Florida’s Oranges in Jeopardy
Ordinarily a sunny playground that mocks the rest of winter-suffering America, Miami, Florida, was in sore need of a giant Snuggie on Sunday.
There wasn’t a scantily clad beautiful person at any of the outside tables at South Beach’s tony Balans restaurant. Everyone was crammed inside to assuage their Saturday nights with pancakes and Cuban coffee, chuckling at the heat lamps that waiters had scrambled to put up outdoors.
“Yeah, the lamps were not so good. So we brought inside all the tables to make sure our customers could manage,” said manager Mike Fernandez. “I’m from Chile and living here, you know, it’s not supposed to be like this.”
Temperatures in Miami barely got into the 40s on Sunday; normally, they’d be in the 70s.
Cold is so relative.
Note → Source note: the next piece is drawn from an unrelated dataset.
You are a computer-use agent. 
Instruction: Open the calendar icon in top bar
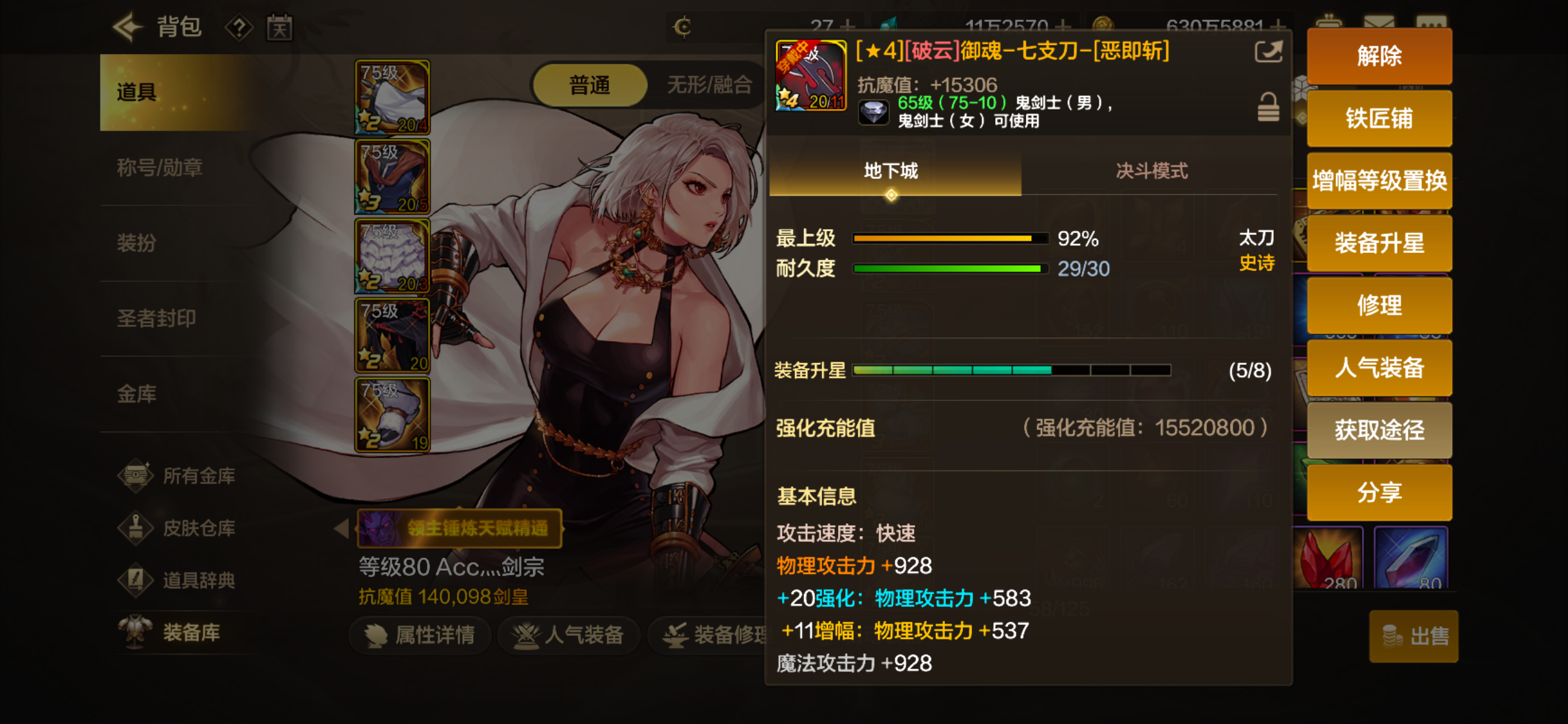click(x=279, y=28)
In Aberdeen, South Dakota, the thermometer registered a low of 31 below zero Sunday. Connecticut officials opened shelters in anticipation of bitter cold. Following a rare snowfall last week in Atlanta, Georgia, temperatures hovered in the teens and drivers lacking snow savvy skidded around very small patches of ice.
But the biggest news about the big chill is coming from the northern part of Florida, where a hard freeze watch is in effect, CNN’s meteorologist Bonnie Schneider said. That could be bad news for citrus trees that rarely survive when temperatures remain in the mid-20s or below for four hours or longer, according to Kristen Gunter, a spokeswoman for the association of companies that pick and process the oranges.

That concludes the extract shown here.